March 19 2016
The Networked Narratives team talks with scholars and practitioners thinking about new ways to collaboratively tell and share stories using digital tools.
What is Networked Narratives, also known as NetNarr? This is a tricky question to answer for several reasons. First, NetNarr is many things: it is a hashtag, a course, a community, and an experiment in digital alchemy. Second, NetNarr is a process of worldbuilding, and the participants have in fact built a world with its own histories and mysteries, meaning that newcomers to the website may feel rather lost. Finally, and most importantly, its definition is intentionally vague: NetNarr is an ever-shifting, collaborative process of creation, to get overzealous about defining it would be to constrain and confine it. There are, however, some things about its structure that we can say for sure.
The NetNarr website defines Networked Narratives as “an open connected course of digital storytelling, world building, civic imagination, and a bit of digital alchemy.” It is, in part, a course at Kean University, taught by Kean University Writing Project director Mia Zamora, examining storytelling in the 21st century, harnessing the power of digital tools and collaborative networks. To that end the course is also open to anyone on the internet, taking a page from DS106, a longtime open storytelling course/community run by Alan Levine (aka cogdog), who is also involved in teaching NetNarr. Students and participants created their shared world through weekly blog posts, as well as more frequent creations shared through Twitter, known as Daily Digital Alchemies.
The guiding spirit infused throughout the NetNarr experience is that of alchemy, of “tinkering and experimenting, sometimes being outside the mainstream,…the idea of turning something not so precious into something that is deeply precious,…the idea of breathing life into something that’s inanimate,” says Zamora. This playful, curious, outsider spirit drives a culture of peer learning and “whimsical sharing,” that creates the co-learning and meaningful interaction that NetNarr is all about.
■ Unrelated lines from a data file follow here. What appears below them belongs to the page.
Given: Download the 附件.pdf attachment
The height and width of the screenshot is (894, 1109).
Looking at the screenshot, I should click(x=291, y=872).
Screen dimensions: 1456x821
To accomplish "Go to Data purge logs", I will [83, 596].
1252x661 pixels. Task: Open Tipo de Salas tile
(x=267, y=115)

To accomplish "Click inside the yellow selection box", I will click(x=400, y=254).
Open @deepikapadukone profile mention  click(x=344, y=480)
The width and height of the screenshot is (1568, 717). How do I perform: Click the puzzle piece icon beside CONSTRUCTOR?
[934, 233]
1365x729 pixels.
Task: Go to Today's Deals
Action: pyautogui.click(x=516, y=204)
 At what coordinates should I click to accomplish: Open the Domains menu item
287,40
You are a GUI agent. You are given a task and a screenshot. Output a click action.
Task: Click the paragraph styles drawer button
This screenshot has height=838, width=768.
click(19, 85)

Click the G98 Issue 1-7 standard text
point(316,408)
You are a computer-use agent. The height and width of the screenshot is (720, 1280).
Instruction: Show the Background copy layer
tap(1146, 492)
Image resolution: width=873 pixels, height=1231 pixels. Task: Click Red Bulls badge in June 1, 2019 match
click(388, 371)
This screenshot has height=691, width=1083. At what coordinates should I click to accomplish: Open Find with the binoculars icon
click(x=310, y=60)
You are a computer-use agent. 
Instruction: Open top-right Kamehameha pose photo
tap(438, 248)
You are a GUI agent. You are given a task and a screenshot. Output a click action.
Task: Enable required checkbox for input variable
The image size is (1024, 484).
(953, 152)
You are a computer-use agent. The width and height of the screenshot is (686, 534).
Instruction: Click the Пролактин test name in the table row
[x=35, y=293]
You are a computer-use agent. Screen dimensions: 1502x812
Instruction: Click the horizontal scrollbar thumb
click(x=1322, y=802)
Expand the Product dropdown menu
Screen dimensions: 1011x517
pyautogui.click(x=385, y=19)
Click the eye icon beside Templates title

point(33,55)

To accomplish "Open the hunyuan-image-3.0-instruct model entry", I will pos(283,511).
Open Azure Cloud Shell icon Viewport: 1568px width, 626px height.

For more information about the structure and spirit of NetNarr, check out our interview with its creators, Mia Zamora and Alan Levine, as well as Geoffrey Gevalt of the Young Writers Project and several participating students from Kean University.
As part of the course, NetNarr produced a series of “Studio Visits”, co-streamed here at Educator Innovator, talking with researchers and practitioners whose work intersects with NetNarr’s focus on digital storytelling, digital writing, and transformative, collaborative learning.
“It’s an experimental practice at this point, it hasn’t become naturalized. But as it does, it starts to change mindsets, it starts to change how we even conceptualize the work.”
The NetNarr team talks with Leonardo Flores, professor of English and researcher of digital literature at University of Puerto Rico at Mayagüez, about the development of electronic literature, examining the Electronic Literature Collection, Twitter bots, and other new literary forms based on the affordances of digital media.
“Netprov is, there’s an impulse that lots and lots of people are having which is to make funny fake Twitter accounts, to fictionalize in small ways, and what we’re doing in a lot of ways is to try to bring the whole bag of tricks, or as many tricks as we know, from the grand beautiful literary tradition, and bring those tricks into these new media.”
How do networked media, particularly Twitter, create new opportunities for improv, collaborative satire, and emergent storytelling? Educators and #Netprov artists Mark Marino and Rob Wittig discuss some of their guiding principles and past experiments, and explore the political and pedagogical implications of this new form of participatory culture.
“She left so many gaps, and there’s so many silences….He’s the least observant narrator, which gives you so much space to do whatever you want.”
The NetNarr gang visit Flourish Klink and Elizabeth Minkel, hosts of the Fansplaining podcast, to discuss a much older form of participatory culture: fanfiction. They explore the central role that community and reciprocity play in the world of fanfiction, and its possible place as a bellwether for 21st century transmedia culture.
“Whether 20 people or 20,000 people listen to you, the important thing is agency and participation. You are not just one of the millions of people who are fed what a few people create for you. You are in some way a creator of culture. That does not always move the giant ship of state, sometimes it does.”
Father-daughter duo Howard and Mamie Rheingold join to discuss digital citizenship and critical pedagogy, examining how new digital tools and contexts shape how educators and students think about civic participation.
Though the course itself has come to an end, the community lives on on Twitter at #NetNarr. In addition, the rich and mysterious universe of #NetNarr, the result of a semester of collaborative storytelling and worldbuilding, remains open for exploration at netnar.arganee.world. This treasure trove of writing, video, and multimedia creation stands as an example of the rich learning, teaching, and relationship-building that can result from a pedagogy based on experimenting and making.